First you initiate by way of calculating the theoretical quantity of CaO produced in this reaction. a million. First convert the two,seven hundred grams of CaCO3 into moles by way of dividing grams by way of molecular weight. you acquire 2700/one hundred.078 (mw of CaCO3) = 26.979 moles. 2. From the equation you will see that that for each mole of CaCO3 you acquire a million mole of CaO as a product. 3. with a view to acquire theoretical grams of CaO produced, rearrange your mole equation to state that grams = moles*molecular weight. 4. Multiply 26.979 moles * fifty six.078 (mw of CaO) to acquire 1512.ninety 3 grams of CaO. 4. p.c. is (unquestionably yield / theoretical yield)*one hundred. making use of this equation you acquire (1060 /1512.ninety 3) * one hundred = 70.06 %.
Answers & Comments
Verified answer
CO2
First you initiate by way of calculating the theoretical quantity of CaO produced in this reaction. a million.
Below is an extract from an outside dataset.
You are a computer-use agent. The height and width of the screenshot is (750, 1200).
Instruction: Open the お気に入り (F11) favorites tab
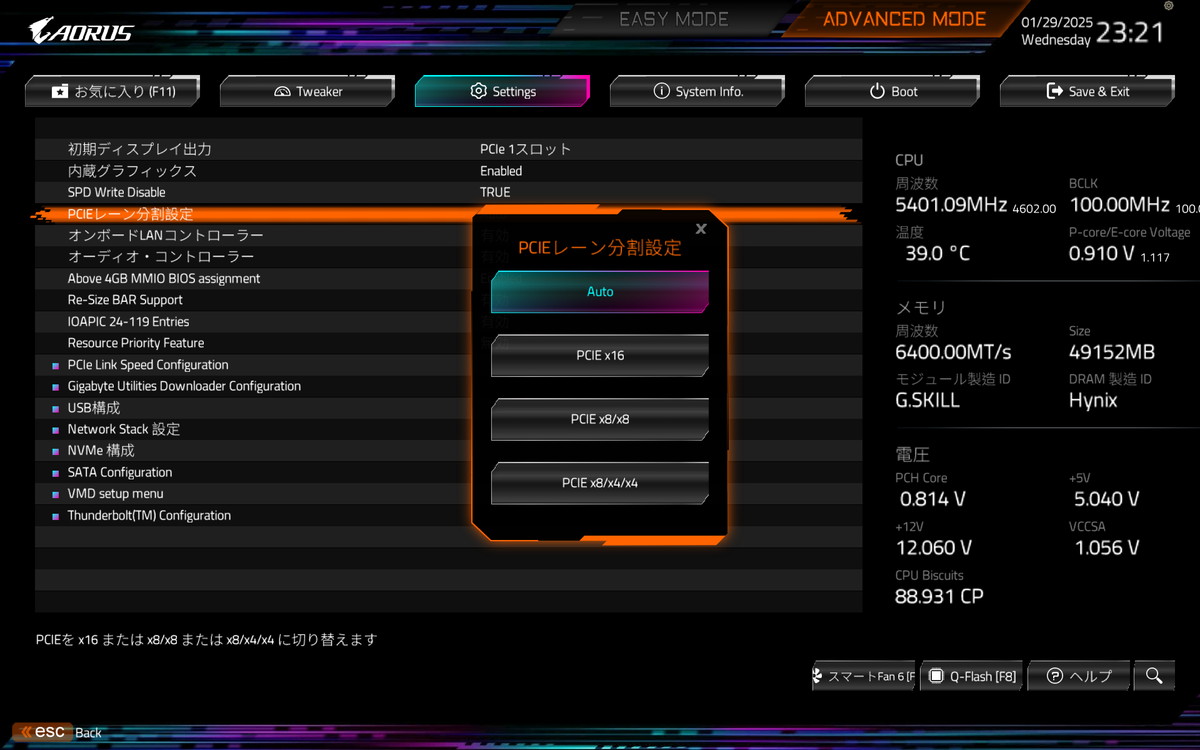pyautogui.click(x=113, y=91)
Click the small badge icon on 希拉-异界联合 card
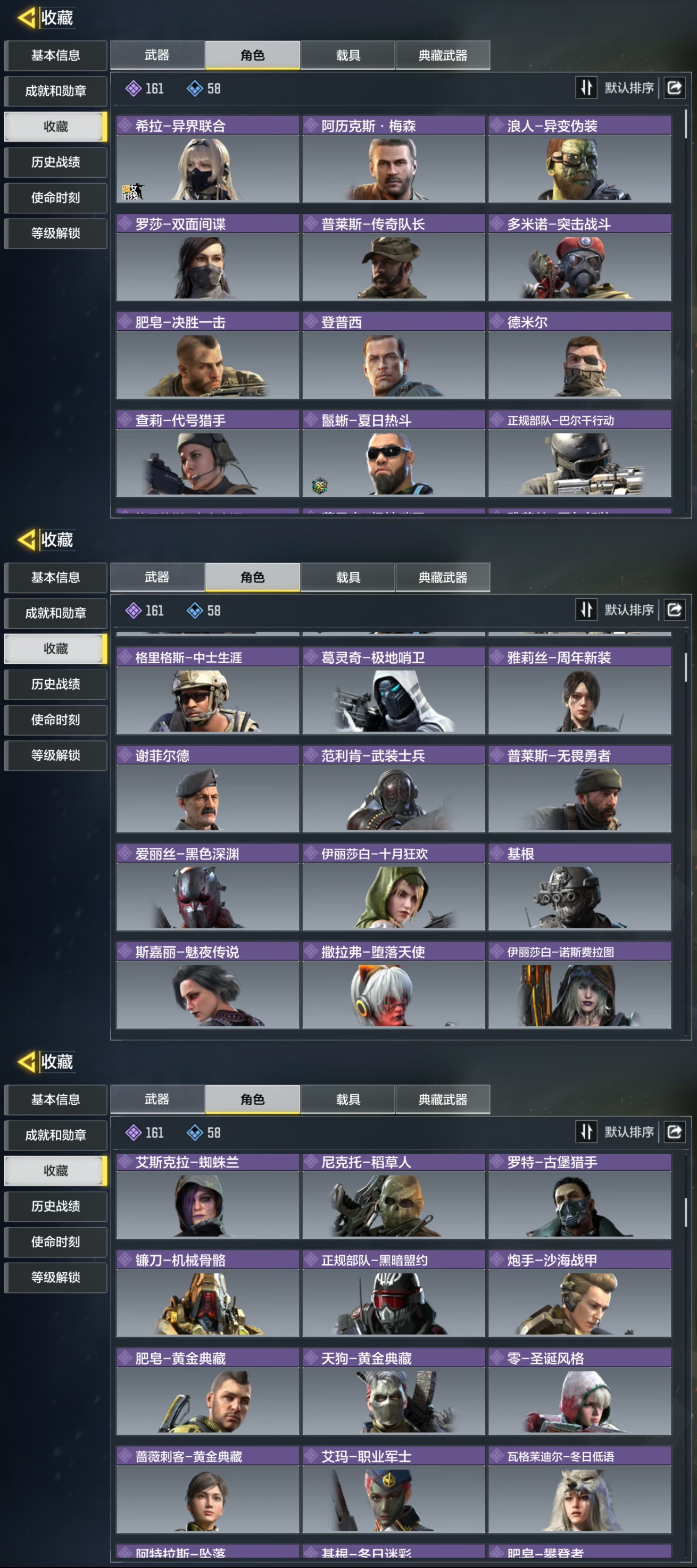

First convert the two,seven hundred grams of CaCO3 into moles by way of dividing grams by way of molecular weight. you acquire 2700/one hundred.078 (mw of CaCO3) = 26.979 moles. 2. From the equation you will see that that for each mole of CaCO3 you acquire a million mole of CaO as a product. 3. with a view to acquire theoretical grams of CaO produced, rearrange your mole equation to state that grams = moles*molecular weight. 4. Multiply 26.979 moles * fifty six.078 (mw of CaO) to acquire 1512.ninety 3 grams of CaO. 4. p.c. is (unquestionably yield / theoretical yield)*one hundred. making use of this equation you acquire (1060 /1512.ninety 3) * one hundred = 70.06 %.